**** Information

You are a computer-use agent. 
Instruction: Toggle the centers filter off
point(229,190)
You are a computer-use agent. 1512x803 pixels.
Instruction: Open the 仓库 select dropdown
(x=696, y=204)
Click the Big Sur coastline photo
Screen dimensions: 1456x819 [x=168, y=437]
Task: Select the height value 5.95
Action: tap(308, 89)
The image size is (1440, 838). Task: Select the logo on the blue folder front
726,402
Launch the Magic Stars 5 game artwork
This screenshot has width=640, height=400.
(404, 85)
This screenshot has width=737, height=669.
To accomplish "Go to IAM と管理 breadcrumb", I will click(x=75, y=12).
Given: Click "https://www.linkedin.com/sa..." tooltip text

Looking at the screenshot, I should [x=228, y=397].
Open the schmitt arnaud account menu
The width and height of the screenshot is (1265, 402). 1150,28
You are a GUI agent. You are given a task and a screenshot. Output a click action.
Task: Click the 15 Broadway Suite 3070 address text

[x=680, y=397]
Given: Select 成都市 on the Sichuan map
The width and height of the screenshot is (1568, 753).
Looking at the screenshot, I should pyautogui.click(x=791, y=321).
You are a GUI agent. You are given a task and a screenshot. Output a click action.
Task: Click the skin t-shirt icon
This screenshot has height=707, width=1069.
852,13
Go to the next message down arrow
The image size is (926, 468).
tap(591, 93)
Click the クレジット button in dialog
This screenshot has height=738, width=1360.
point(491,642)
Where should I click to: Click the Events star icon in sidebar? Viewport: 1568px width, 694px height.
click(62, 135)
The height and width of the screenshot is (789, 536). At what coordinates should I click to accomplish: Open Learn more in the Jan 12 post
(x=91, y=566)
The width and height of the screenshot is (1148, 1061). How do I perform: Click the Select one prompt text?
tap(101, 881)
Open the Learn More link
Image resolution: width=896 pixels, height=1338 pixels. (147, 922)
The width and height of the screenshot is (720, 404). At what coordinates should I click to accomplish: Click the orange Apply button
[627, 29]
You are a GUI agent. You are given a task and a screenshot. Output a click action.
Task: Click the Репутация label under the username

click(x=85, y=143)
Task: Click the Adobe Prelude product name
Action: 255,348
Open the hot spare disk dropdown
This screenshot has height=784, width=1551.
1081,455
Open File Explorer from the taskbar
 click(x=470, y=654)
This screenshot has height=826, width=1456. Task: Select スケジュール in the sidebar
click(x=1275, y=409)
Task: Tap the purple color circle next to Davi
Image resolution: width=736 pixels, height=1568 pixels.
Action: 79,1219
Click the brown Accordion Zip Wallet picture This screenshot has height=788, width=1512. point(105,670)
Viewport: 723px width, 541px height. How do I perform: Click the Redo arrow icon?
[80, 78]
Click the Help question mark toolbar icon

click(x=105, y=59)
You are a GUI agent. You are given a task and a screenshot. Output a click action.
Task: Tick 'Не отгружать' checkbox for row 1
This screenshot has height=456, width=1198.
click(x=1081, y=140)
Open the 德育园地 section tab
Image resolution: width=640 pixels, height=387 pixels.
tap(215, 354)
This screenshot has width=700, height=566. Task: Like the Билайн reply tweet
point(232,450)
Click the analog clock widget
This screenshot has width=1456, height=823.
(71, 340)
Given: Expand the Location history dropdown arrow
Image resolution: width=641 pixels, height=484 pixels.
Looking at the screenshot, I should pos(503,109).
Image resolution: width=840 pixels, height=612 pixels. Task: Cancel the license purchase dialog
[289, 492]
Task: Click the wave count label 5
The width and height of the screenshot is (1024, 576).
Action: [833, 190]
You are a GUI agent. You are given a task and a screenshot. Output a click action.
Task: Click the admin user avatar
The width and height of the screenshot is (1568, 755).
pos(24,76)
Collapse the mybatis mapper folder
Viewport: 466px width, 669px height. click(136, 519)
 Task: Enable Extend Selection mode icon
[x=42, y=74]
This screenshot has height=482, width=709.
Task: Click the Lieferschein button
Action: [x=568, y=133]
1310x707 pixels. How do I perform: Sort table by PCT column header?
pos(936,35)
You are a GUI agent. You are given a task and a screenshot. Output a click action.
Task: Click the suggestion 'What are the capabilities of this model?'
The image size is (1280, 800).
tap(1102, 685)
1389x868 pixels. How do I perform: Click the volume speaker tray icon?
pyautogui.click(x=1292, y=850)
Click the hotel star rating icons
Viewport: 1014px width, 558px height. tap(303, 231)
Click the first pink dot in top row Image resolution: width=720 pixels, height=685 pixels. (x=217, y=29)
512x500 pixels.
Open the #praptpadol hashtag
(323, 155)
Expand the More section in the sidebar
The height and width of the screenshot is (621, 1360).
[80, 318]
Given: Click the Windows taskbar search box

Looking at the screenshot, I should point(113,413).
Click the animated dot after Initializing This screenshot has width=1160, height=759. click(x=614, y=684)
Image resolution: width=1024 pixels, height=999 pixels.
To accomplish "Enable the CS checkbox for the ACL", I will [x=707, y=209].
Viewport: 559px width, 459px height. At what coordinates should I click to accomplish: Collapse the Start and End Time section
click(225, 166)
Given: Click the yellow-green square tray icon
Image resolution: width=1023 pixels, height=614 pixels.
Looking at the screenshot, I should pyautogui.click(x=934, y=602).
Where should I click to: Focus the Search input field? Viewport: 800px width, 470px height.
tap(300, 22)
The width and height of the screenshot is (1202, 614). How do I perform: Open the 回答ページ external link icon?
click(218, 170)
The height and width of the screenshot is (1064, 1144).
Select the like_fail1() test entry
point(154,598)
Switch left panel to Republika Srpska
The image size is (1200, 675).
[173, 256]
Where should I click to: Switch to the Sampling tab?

********

**What to produce**
Copy every entry exactly, missing none.

**Answer box**
You are a computer-use agent. 
Instruction: Toggle the centers filter off
point(229,190)
You are a computer-use agent. 1512x803 pixels.
Instruction: Open the 仓库 select dropdown
(x=696, y=204)
Click the Big Sur coastline photo
Screen dimensions: 1456x819 [x=168, y=437]
Task: Select the height value 5.95
Action: tap(308, 89)
The image size is (1440, 838). Task: Select the logo on the blue folder front
726,402
Launch the Magic Stars 5 game artwork
This screenshot has width=640, height=400.
(404, 85)
This screenshot has width=737, height=669.
To accomplish "Go to IAM と管理 breadcrumb", I will click(x=75, y=12).
Given: Click "https://www.linkedin.com/sa..." tooltip text

Looking at the screenshot, I should [x=228, y=397].
Open the schmitt arnaud account menu
The width and height of the screenshot is (1265, 402). 1150,28
You are a GUI agent. You are given a task and a screenshot. Output a click action.
Task: Click the 15 Broadway Suite 3070 address text

[x=680, y=397]
Given: Select 成都市 on the Sichuan map
The width and height of the screenshot is (1568, 753).
Looking at the screenshot, I should pyautogui.click(x=791, y=321).
You are a GUI agent. You are given a task and a screenshot. Output a click action.
Task: Click the skin t-shirt icon
This screenshot has height=707, width=1069.
852,13
Go to the next message down arrow
The image size is (926, 468).
tap(591, 93)
Click the クレジット button in dialog
This screenshot has height=738, width=1360.
point(491,642)
Where should I click to: Click the Events star icon in sidebar? Viewport: 1568px width, 694px height.
click(62, 135)
The height and width of the screenshot is (789, 536). At what coordinates should I click to accomplish: Open Learn more in the Jan 12 post
(x=91, y=566)
The width and height of the screenshot is (1148, 1061). How do I perform: Click the Select one prompt text?
tap(101, 881)
Open the Learn More link
Image resolution: width=896 pixels, height=1338 pixels. (147, 922)
The width and height of the screenshot is (720, 404). At what coordinates should I click to accomplish: Click the orange Apply button
[627, 29]
You are a GUI agent. You are given a task and a screenshot. Output a click action.
Task: Click the Репутация label under the username

click(x=85, y=143)
Task: Click the Adobe Prelude product name
Action: 255,348
Open the hot spare disk dropdown
This screenshot has height=784, width=1551.
1081,455
Open File Explorer from the taskbar
 click(x=470, y=654)
This screenshot has height=826, width=1456. Task: Select スケジュール in the sidebar
click(x=1275, y=409)
Task: Tap the purple color circle next to Davi
Image resolution: width=736 pixels, height=1568 pixels.
Action: 79,1219
Click the brown Accordion Zip Wallet picture This screenshot has height=788, width=1512. point(105,670)
Viewport: 723px width, 541px height. How do I perform: Click the Redo arrow icon?
[80, 78]
Click the Help question mark toolbar icon

click(x=105, y=59)
You are a GUI agent. You are given a task and a screenshot. Output a click action.
Task: Tick 'Не отгружать' checkbox for row 1
This screenshot has height=456, width=1198.
click(x=1081, y=140)
Open the 德育园地 section tab
Image resolution: width=640 pixels, height=387 pixels.
tap(215, 354)
This screenshot has width=700, height=566. Task: Like the Билайн reply tweet
point(232,450)
Click the analog clock widget
This screenshot has width=1456, height=823.
(71, 340)
Given: Expand the Location history dropdown arrow
Image resolution: width=641 pixels, height=484 pixels.
Looking at the screenshot, I should pos(503,109).
Image resolution: width=840 pixels, height=612 pixels. Task: Cancel the license purchase dialog
[289, 492]
Task: Click the wave count label 5
The width and height of the screenshot is (1024, 576).
Action: [833, 190]
You are a GUI agent. You are given a task and a screenshot. Output a click action.
Task: Click the admin user avatar
The width and height of the screenshot is (1568, 755).
pos(24,76)
Collapse the mybatis mapper folder
Viewport: 466px width, 669px height. click(136, 519)
 Task: Enable Extend Selection mode icon
[x=42, y=74]
This screenshot has height=482, width=709.
Task: Click the Lieferschein button
Action: [x=568, y=133]
1310x707 pixels. How do I perform: Sort table by PCT column header?
pos(936,35)
You are a GUI agent. You are given a task and a screenshot. Output a click action.
Task: Click the suggestion 'What are the capabilities of this model?'
The image size is (1280, 800).
tap(1102, 685)
1389x868 pixels. How do I perform: Click the volume speaker tray icon?
pyautogui.click(x=1292, y=850)
Click the hotel star rating icons
Viewport: 1014px width, 558px height. tap(303, 231)
Click the first pink dot in top row Image resolution: width=720 pixels, height=685 pixels. (x=217, y=29)
512x500 pixels.
Open the #praptpadol hashtag
(323, 155)
Expand the More section in the sidebar
The height and width of the screenshot is (621, 1360).
[80, 318]
Given: Click the Windows taskbar search box

Looking at the screenshot, I should point(113,413).
Click the animated dot after Initializing This screenshot has width=1160, height=759. click(x=614, y=684)
Image resolution: width=1024 pixels, height=999 pixels.
To accomplish "Enable the CS checkbox for the ACL", I will [x=707, y=209].
Viewport: 559px width, 459px height. At what coordinates should I click to accomplish: Collapse the Start and End Time section
click(225, 166)
Given: Click the yellow-green square tray icon
Image resolution: width=1023 pixels, height=614 pixels.
Looking at the screenshot, I should pyautogui.click(x=934, y=602).
Where should I click to: Focus the Search input field? Viewport: 800px width, 470px height.
tap(300, 22)
The width and height of the screenshot is (1202, 614). How do I perform: Open the 回答ページ external link icon?
click(218, 170)
The height and width of the screenshot is (1064, 1144).
Select the like_fail1() test entry
point(154,598)
Switch left panel to Republika Srpska
The image size is (1200, 675).
[173, 256]
Where should I click to: Switch to the Sampling tab?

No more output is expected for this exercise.